Le marché du vin en Chine a connu une expansion significative, avec le vin se transformant en un symbole de statut social et d’appréciation des plaisirs de la vie. Selon un rapport de Statista, la Chine est aujourd’hui l’un des plus grands consommateurs de vin au monde. Une part croissante de la population commence à explorer le vin comme boisson de prédilection, non seulement pour sa qualité mais aussi pour les expériences qu’il procure.
Une éducation au vin
Les consommateurs chinois, notamment les milléniaux, montrent un intérêt marqué pour l’éducation au vin, souhaitant en apprendre davantage sur les différentes régions viticoles, les cépages et les techniques de dégustation. La Wine and Spirit Education Trust (WSET) rapporte une augmentation significative des inscriptions d’étudiants chinois, reflétant une tendance plus large vers l’éducation au vin.
Pour mener notre étude sur l’adaptation de l’éducation en ligne au vin sur le marché chinois, nous avons mobilisé deux principaux outils : la méthode Delphi et l’ethnographie.

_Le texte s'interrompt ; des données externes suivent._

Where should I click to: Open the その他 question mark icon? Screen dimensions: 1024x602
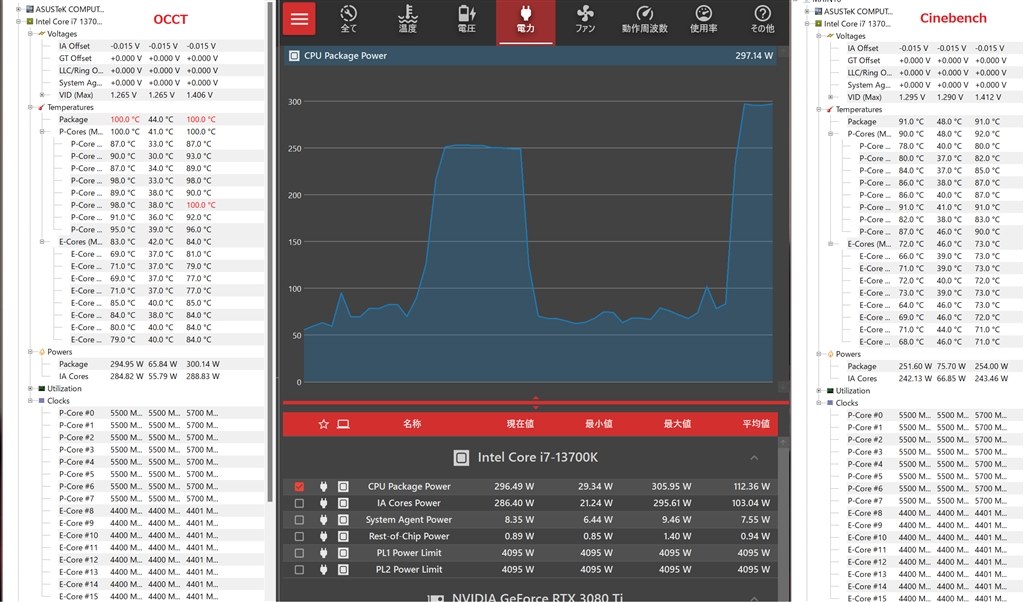click(x=762, y=19)
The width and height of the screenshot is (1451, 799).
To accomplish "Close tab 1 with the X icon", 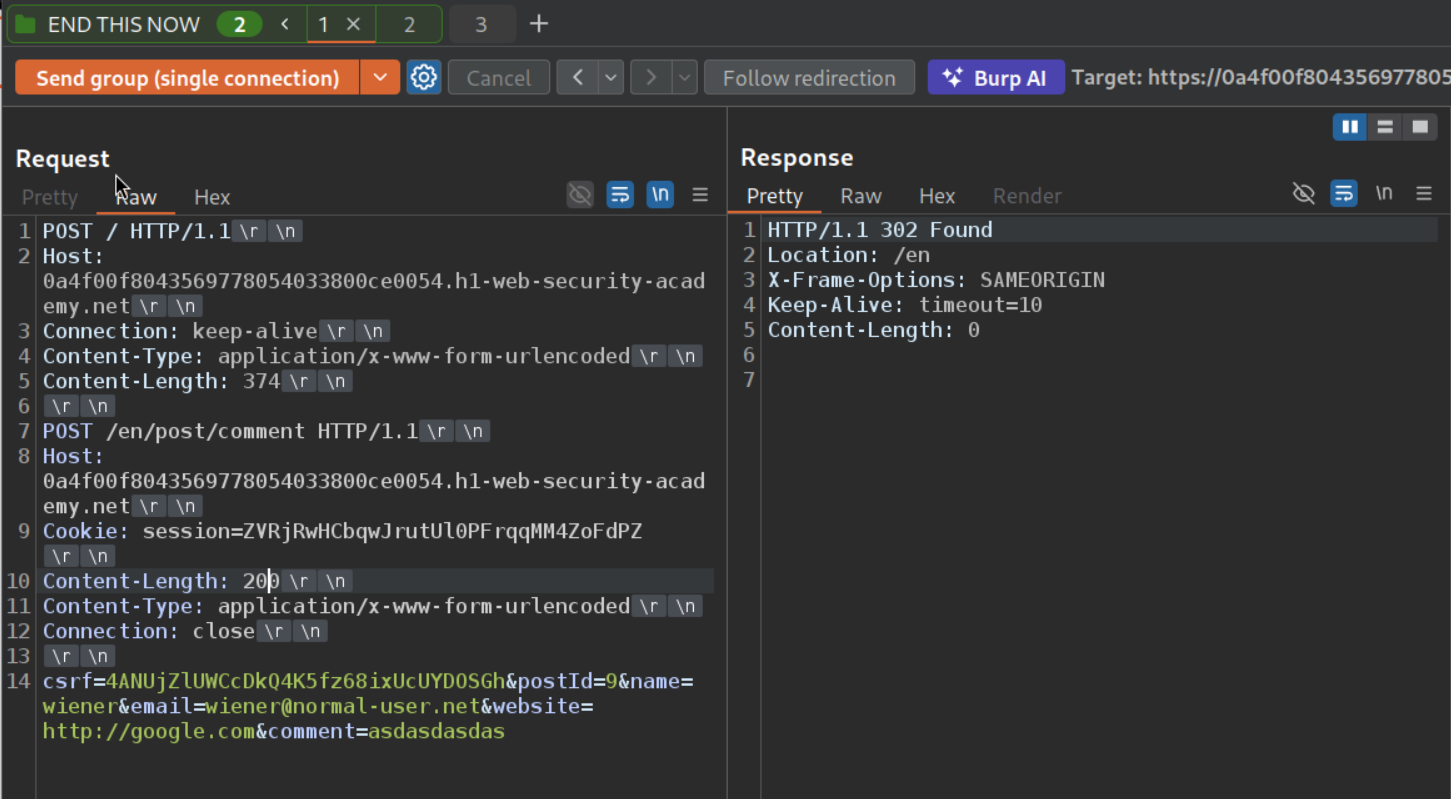I will pyautogui.click(x=353, y=24).
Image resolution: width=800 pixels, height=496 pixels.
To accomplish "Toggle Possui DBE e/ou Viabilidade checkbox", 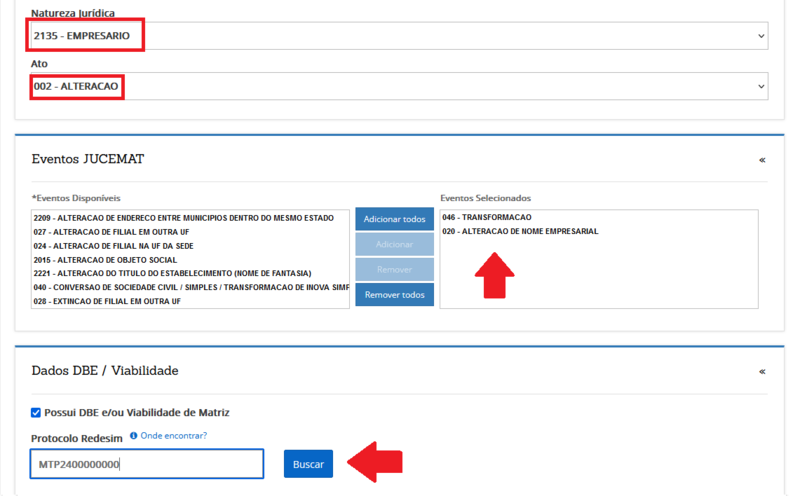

La méthode Delphi, qui consiste à interroger un panel d’experts à plusieurs reprises jusqu’à atteindre un consensus, a permis de recueillir des avis éclairés sur les besoins et les préférences des consommateurs chinois en matière de vin. Ce processus a offert une vue approfondie des attentes culturelles et des défis spécifiques rencontrés dans l’éducation au vin.
En parallèle, l’ethnographie a joué un rôle crucial en fournissant des insights détaillés sur les comportements et les attitudes des consommateurs chinois envers le vin. En observant directement les interactions des consommateurs avec les produits vinicoles, les chercheurs ont pu comprendre les influences culturelles et sociales qui façonnent leurs préférences. Cette approche immersive a révélé des aspects significatifs de l’expérience du vin en Chine, souvent négligés par les méthodes quantitatives seules.
Œnotourisme et plates-formes numériques
L’œnotourisme joue un rôle de plus en plus important dans l’appréciation du vin en Chine. De nombreux consommateurs cherchent à visiter des vignobles pour découvrir le processus de vinification et s’immerger dans la culture viticole. Les événements de dégustation de vin et les visites de vignobles offrent des expériences immersives enrichissant la compréhension et l’appréciation du vin.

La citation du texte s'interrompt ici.